====== WORKING DATA
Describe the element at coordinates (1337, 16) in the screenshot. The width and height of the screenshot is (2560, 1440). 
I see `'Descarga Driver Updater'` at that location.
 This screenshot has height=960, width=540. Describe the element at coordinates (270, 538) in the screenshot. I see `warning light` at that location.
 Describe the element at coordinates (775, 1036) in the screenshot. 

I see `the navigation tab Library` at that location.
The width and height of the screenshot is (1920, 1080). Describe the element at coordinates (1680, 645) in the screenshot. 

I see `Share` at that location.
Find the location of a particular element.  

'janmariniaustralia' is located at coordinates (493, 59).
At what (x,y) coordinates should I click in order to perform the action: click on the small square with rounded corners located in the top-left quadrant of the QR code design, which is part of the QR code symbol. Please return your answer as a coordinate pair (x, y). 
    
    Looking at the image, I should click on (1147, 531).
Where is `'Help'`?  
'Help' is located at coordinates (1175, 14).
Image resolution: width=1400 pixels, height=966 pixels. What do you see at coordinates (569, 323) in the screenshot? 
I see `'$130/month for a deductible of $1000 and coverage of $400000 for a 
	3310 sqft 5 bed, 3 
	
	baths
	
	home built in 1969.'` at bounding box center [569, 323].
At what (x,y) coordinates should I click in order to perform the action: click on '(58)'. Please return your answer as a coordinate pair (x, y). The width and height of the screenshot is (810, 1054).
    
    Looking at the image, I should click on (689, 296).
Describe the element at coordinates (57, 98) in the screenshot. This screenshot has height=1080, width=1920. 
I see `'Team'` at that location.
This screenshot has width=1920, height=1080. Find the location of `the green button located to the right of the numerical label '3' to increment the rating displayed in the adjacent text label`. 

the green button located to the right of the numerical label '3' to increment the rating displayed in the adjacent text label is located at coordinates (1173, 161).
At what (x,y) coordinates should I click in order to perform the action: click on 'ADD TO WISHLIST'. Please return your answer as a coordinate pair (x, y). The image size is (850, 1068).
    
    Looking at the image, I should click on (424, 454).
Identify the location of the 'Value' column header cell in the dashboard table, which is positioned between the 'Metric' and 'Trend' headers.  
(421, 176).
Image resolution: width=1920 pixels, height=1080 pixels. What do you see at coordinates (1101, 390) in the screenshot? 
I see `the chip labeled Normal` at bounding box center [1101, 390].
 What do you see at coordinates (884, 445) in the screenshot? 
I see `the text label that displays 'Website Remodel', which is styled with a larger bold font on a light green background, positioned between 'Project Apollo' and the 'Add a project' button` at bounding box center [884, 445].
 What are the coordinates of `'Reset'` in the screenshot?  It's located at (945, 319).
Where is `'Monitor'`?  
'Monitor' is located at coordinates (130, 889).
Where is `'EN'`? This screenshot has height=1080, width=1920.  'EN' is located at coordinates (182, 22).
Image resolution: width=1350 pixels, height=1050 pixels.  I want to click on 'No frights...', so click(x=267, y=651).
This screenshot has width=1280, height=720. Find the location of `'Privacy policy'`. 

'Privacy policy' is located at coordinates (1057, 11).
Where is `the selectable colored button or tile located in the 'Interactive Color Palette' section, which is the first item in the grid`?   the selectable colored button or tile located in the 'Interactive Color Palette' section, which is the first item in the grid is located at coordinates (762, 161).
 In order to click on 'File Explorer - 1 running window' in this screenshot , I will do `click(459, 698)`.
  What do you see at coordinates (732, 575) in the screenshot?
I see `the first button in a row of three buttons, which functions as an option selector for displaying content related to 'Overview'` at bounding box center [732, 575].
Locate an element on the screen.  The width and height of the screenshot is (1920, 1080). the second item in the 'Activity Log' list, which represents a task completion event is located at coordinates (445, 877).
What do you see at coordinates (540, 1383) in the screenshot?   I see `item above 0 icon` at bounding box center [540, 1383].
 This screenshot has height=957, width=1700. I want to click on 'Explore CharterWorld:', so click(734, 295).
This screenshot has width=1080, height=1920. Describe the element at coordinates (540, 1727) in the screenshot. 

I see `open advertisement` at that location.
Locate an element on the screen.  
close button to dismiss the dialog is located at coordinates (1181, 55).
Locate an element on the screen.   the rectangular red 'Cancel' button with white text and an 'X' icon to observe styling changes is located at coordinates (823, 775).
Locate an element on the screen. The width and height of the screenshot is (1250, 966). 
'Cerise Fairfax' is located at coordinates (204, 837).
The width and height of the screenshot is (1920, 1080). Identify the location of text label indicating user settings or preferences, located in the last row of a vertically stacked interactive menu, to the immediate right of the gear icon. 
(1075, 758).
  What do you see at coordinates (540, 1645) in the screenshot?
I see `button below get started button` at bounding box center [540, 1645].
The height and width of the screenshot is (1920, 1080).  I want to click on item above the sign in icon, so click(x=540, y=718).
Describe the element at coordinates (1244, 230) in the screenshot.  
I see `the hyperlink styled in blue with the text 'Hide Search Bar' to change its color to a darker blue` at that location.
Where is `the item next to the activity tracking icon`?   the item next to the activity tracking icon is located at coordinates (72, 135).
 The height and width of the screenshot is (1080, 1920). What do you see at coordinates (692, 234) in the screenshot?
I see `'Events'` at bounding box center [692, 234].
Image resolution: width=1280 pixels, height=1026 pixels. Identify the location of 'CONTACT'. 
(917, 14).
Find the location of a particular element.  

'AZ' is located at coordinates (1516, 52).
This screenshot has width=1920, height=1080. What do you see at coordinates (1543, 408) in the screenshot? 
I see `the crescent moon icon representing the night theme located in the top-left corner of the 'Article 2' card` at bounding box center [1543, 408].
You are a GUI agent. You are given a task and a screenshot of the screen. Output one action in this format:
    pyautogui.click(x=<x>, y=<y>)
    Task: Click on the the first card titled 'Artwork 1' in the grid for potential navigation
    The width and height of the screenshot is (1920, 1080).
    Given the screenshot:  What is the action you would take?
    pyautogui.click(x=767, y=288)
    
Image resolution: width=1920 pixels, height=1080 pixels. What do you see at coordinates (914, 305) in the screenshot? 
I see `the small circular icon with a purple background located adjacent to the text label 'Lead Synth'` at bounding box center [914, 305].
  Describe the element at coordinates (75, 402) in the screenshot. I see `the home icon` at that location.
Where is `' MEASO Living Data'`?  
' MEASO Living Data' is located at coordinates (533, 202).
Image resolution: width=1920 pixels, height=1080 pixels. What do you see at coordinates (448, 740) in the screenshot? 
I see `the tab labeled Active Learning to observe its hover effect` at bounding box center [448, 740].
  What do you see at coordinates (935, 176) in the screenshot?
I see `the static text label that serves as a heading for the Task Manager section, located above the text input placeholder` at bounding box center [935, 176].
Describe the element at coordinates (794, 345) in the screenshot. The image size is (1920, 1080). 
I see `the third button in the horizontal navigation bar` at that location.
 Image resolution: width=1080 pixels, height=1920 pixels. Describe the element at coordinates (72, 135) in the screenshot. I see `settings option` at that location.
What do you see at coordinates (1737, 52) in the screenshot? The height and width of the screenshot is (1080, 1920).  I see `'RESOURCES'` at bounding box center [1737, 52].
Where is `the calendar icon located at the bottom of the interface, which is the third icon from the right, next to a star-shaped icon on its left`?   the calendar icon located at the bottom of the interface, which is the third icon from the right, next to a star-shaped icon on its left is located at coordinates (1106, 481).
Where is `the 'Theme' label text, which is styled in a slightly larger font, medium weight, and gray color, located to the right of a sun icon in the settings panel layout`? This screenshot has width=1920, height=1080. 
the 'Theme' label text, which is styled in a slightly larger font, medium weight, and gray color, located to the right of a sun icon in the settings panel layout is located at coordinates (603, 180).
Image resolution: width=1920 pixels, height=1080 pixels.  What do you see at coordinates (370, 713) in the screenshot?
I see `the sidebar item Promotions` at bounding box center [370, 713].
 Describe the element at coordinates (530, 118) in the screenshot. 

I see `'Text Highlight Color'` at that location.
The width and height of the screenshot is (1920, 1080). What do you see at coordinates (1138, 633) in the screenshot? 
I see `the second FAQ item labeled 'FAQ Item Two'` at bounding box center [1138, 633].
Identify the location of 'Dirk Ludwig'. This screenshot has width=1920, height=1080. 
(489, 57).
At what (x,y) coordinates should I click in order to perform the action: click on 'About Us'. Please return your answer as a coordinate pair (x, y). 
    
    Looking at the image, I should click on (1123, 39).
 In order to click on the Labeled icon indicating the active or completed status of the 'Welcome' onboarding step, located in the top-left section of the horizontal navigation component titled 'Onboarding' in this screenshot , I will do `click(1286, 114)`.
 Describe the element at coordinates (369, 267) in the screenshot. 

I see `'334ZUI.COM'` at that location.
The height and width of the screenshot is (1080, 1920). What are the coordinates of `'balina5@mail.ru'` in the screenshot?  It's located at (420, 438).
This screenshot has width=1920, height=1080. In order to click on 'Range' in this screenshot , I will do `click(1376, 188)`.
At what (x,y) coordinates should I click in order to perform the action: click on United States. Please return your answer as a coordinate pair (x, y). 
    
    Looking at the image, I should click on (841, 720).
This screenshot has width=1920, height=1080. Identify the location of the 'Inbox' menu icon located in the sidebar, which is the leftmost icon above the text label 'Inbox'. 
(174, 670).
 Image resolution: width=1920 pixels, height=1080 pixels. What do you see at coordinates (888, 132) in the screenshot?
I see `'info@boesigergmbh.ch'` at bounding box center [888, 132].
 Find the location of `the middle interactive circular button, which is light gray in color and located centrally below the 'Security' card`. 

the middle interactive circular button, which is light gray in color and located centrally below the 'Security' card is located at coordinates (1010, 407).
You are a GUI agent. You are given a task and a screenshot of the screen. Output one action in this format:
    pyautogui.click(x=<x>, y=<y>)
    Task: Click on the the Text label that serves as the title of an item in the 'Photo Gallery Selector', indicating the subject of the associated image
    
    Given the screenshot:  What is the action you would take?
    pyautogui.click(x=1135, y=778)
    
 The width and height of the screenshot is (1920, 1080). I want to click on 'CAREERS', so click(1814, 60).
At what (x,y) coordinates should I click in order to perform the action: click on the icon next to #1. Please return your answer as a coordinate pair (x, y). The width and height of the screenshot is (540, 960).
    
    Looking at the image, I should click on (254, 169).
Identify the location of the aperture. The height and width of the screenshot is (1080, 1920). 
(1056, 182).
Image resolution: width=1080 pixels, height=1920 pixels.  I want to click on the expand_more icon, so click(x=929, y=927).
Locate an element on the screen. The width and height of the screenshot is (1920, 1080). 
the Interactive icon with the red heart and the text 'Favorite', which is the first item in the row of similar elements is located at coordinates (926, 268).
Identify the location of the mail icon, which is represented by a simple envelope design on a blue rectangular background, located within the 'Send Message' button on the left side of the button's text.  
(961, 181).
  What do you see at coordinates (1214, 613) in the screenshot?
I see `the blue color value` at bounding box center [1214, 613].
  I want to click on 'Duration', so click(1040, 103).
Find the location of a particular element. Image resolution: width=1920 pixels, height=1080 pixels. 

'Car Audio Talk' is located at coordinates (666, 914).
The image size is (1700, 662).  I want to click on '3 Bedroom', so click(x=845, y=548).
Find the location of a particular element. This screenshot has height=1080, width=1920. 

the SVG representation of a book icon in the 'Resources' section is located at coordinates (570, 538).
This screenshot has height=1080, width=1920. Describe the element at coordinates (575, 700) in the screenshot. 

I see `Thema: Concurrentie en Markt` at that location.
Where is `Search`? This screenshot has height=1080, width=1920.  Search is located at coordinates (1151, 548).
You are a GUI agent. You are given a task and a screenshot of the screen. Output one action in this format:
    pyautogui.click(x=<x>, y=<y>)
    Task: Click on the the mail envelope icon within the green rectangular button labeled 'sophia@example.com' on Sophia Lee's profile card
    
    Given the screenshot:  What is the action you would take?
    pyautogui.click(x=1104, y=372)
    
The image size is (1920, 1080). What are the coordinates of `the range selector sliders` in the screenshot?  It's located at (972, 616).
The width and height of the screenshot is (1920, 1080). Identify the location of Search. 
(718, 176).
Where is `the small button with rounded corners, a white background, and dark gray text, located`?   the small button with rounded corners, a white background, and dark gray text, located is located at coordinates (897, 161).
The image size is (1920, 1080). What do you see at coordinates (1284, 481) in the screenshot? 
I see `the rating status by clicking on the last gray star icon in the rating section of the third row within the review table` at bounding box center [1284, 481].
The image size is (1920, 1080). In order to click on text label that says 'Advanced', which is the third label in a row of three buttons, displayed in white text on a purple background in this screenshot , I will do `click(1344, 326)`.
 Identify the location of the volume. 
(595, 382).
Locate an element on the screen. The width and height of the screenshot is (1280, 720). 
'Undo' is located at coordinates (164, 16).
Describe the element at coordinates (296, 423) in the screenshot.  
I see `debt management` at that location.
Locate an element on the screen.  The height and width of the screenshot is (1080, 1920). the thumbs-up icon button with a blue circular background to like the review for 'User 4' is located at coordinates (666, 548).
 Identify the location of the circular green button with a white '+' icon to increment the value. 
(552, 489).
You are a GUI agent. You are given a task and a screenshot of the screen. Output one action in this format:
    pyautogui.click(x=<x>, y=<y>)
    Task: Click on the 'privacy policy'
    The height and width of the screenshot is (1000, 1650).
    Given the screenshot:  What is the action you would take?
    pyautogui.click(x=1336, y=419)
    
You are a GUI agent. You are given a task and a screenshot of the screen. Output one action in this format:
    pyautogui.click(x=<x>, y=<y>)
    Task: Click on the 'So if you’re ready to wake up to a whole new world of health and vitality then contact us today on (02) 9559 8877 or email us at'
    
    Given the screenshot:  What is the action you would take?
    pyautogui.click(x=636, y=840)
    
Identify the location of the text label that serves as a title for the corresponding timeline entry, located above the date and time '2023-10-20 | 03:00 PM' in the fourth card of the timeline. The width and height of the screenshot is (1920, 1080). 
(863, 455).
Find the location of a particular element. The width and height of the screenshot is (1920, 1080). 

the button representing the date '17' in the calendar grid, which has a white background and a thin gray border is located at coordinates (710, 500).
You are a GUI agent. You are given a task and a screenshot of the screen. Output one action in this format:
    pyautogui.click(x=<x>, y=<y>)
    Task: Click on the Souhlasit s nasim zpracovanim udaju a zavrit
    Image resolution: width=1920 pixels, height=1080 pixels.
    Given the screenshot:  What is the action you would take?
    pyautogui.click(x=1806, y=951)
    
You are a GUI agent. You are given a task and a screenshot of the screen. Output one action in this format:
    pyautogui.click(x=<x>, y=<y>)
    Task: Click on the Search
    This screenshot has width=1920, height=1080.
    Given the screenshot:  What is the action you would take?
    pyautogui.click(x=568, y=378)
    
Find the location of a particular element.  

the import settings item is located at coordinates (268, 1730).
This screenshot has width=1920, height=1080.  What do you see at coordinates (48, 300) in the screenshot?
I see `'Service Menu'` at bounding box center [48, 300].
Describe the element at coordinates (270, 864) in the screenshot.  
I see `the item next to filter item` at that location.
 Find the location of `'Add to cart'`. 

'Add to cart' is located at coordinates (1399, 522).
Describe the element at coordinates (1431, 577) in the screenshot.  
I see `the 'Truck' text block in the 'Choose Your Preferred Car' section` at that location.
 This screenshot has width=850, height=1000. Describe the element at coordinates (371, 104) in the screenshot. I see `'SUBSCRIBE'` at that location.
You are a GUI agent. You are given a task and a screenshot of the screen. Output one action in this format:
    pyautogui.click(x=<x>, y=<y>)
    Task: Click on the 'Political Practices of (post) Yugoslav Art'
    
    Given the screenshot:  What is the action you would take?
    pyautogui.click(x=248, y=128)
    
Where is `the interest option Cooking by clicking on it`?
============
Please rewrite the material from the line with "The image size is (1920, 1080). In" up to and including the line with "coordinates (164, 16).", putting "green" in place of "purple" and leaving everything else unchanged.

**ANSWER TO THIS EXERCISE:**
The image size is (1920, 1080). In order to click on text label that says 'Advanced', which is the third label in a row of three buttons, displayed in white text on a green background in this screenshot , I will do `click(1344, 326)`.
 Identify the location of the volume. 
(595, 382).
Locate an element on the screen. The width and height of the screenshot is (1280, 720). 
'Undo' is located at coordinates (164, 16).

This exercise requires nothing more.